Problem statement - Nothing in the data should be left out or altered when it is retyped.

Listed records -

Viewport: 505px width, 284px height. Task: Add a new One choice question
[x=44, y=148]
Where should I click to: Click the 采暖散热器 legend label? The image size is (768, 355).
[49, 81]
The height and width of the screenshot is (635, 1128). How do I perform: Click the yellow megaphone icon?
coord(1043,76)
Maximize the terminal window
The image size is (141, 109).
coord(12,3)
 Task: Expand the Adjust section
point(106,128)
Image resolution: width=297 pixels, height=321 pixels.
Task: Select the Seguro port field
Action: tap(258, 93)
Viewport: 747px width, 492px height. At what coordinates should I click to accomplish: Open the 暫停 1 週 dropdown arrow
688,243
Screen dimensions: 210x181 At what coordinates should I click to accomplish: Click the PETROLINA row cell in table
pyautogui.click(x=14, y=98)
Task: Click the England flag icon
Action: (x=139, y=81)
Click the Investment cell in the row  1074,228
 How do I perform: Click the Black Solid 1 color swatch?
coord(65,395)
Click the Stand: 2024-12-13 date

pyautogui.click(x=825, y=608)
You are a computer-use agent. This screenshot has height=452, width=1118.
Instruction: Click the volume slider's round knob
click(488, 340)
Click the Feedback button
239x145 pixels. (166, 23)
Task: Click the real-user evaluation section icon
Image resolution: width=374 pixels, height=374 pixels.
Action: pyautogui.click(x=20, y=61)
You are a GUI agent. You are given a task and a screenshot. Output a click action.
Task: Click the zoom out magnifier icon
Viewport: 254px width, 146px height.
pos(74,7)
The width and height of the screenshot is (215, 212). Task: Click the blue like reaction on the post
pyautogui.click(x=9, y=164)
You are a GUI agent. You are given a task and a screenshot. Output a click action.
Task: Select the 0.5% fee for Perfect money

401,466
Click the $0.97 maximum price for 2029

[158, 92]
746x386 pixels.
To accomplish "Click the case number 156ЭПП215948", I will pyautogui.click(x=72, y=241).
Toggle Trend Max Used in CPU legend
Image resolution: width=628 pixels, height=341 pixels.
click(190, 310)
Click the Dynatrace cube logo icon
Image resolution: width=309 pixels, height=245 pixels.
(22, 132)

Exercise result -
Viewport: 505px width, 284px height. Task: Add a new One choice question
[x=44, y=148]
Where should I click to: Click the 采暖散热器 legend label? The image size is (768, 355).
[49, 81]
The height and width of the screenshot is (635, 1128). How do I perform: Click the yellow megaphone icon?
coord(1043,76)
Maximize the terminal window
The image size is (141, 109).
coord(12,3)
 Task: Expand the Adjust section
point(106,128)
Image resolution: width=297 pixels, height=321 pixels.
Task: Select the Seguro port field
Action: tap(258, 93)
Viewport: 747px width, 492px height. At what coordinates should I click to accomplish: Open the 暫停 1 週 dropdown arrow
688,243
Screen dimensions: 210x181 At what coordinates should I click to accomplish: Click the PETROLINA row cell in table
pyautogui.click(x=14, y=98)
Task: Click the England flag icon
Action: (x=139, y=81)
Click the Investment cell in the row  1074,228
 How do I perform: Click the Black Solid 1 color swatch?
coord(65,395)
Click the Stand: 2024-12-13 date

pyautogui.click(x=825, y=608)
You are a computer-use agent. This screenshot has height=452, width=1118.
Instruction: Click the volume slider's round knob
click(488, 340)
Click the Feedback button
239x145 pixels. (166, 23)
Task: Click the real-user evaluation section icon
Image resolution: width=374 pixels, height=374 pixels.
Action: pyautogui.click(x=20, y=61)
You are a GUI agent. You are given a task and a screenshot. Output a click action.
Task: Click the zoom out magnifier icon
Viewport: 254px width, 146px height.
pos(74,7)
The width and height of the screenshot is (215, 212). Task: Click the blue like reaction on the post
pyautogui.click(x=9, y=164)
You are a GUI agent. You are given a task and a screenshot. Output a click action.
Task: Select the 0.5% fee for Perfect money

401,466
Click the $0.97 maximum price for 2029

[158, 92]
746x386 pixels.
To accomplish "Click the case number 156ЭПП215948", I will pyautogui.click(x=72, y=241).
Toggle Trend Max Used in CPU legend
Image resolution: width=628 pixels, height=341 pixels.
click(190, 310)
Click the Dynatrace cube logo icon
Image resolution: width=309 pixels, height=245 pixels.
(22, 132)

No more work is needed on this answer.